» RECORDS PROVIDED
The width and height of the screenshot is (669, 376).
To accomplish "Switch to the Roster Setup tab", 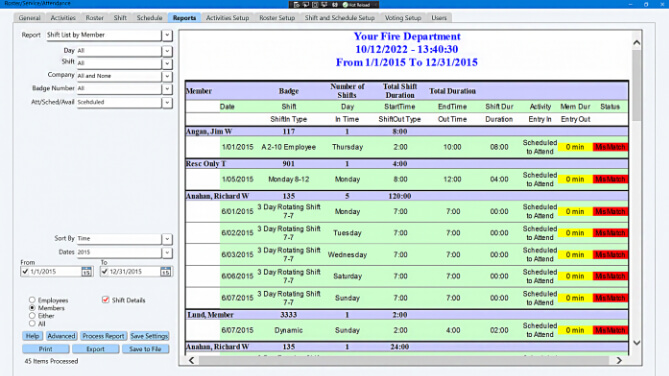I will tap(277, 18).
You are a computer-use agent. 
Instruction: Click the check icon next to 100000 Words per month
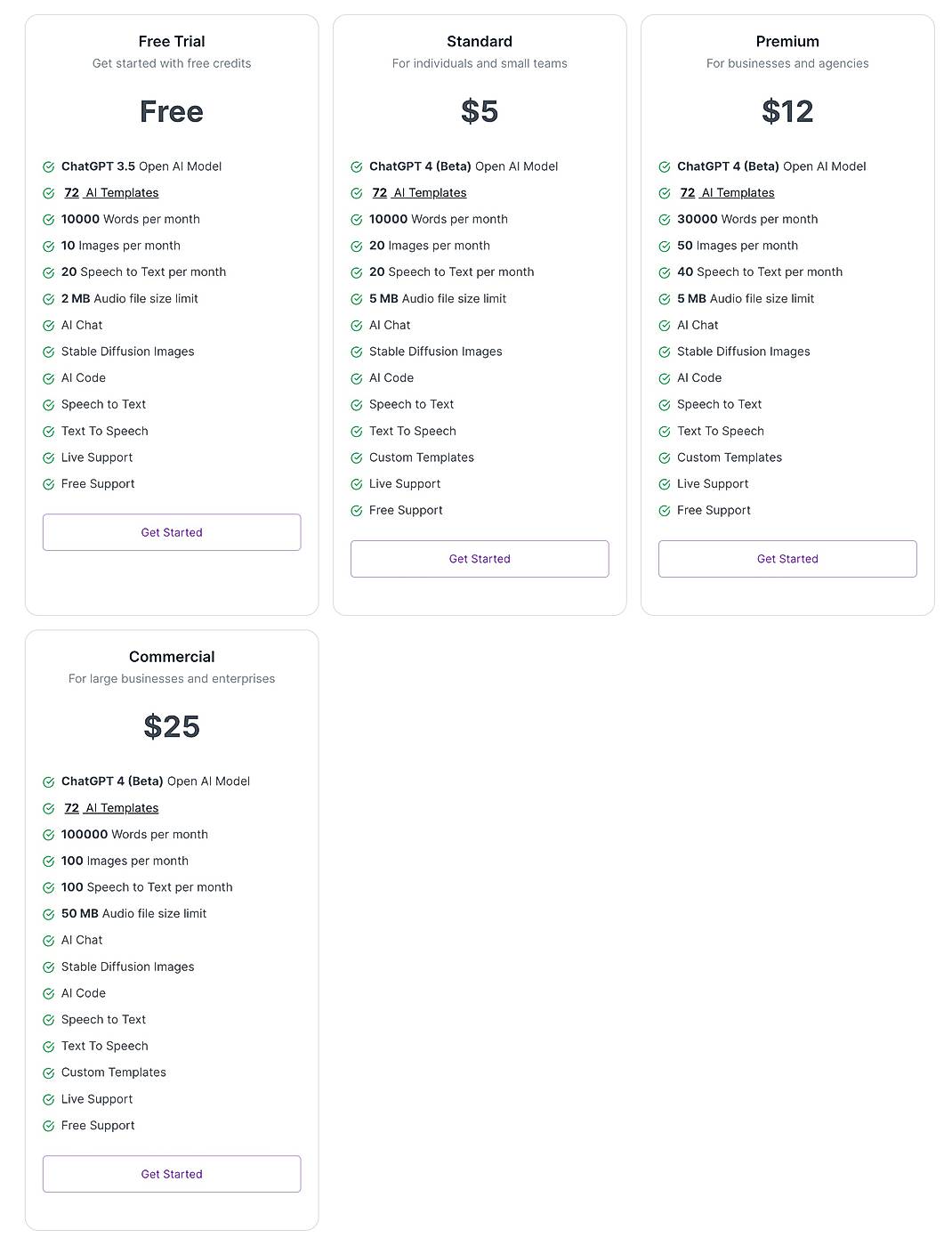(x=49, y=835)
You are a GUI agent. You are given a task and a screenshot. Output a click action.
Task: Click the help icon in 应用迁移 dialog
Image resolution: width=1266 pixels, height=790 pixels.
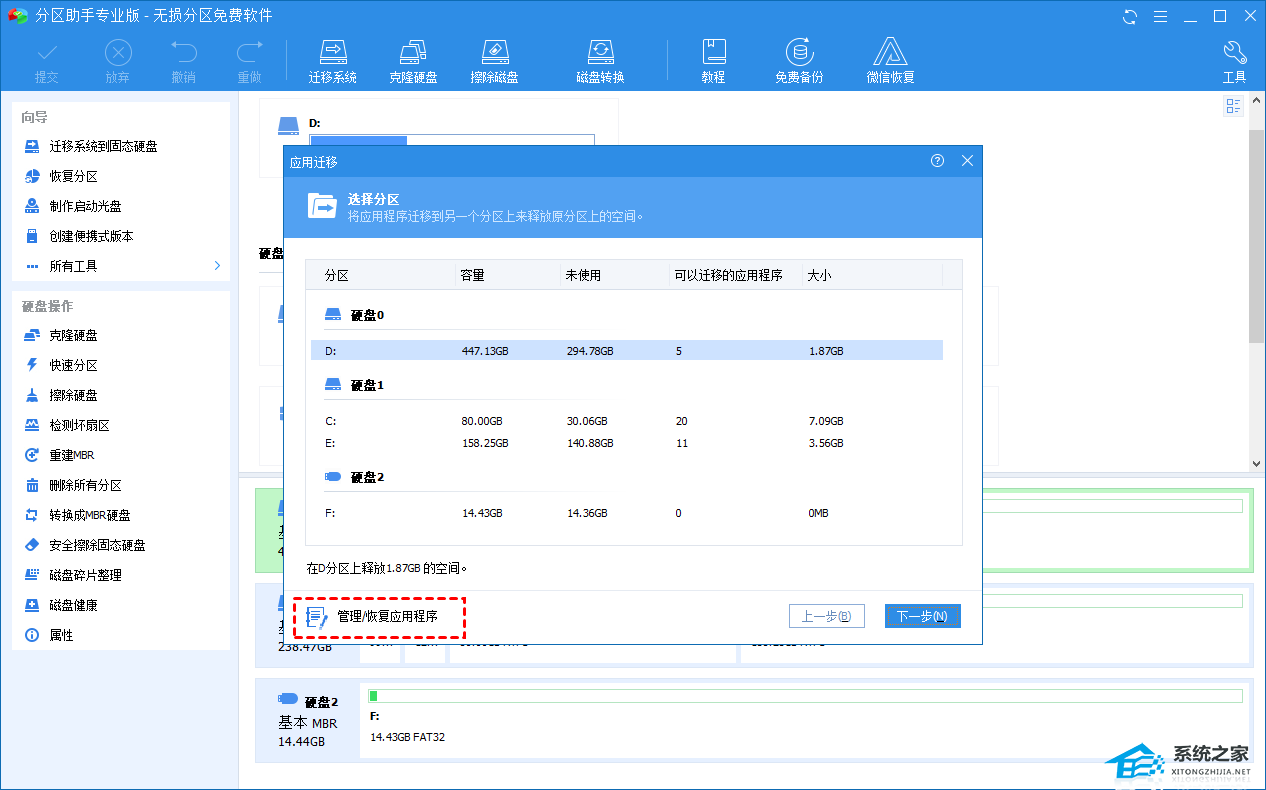937,161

» AIM OF THE TASK
Give the lines from the one containing "You are a computer-use agent." through the last line of the material again, exactly and with no pictures, both ends included.

» WRITTEN RESPONSE
You are a computer-use agent. 
Instruction: Click the check icon next to 100000 Words per month
(x=49, y=835)
You are a GUI agent. You are given a task and a screenshot. Output a click action.
Task: Click the help icon in 应用迁移 dialog
Image resolution: width=1266 pixels, height=790 pixels.
937,161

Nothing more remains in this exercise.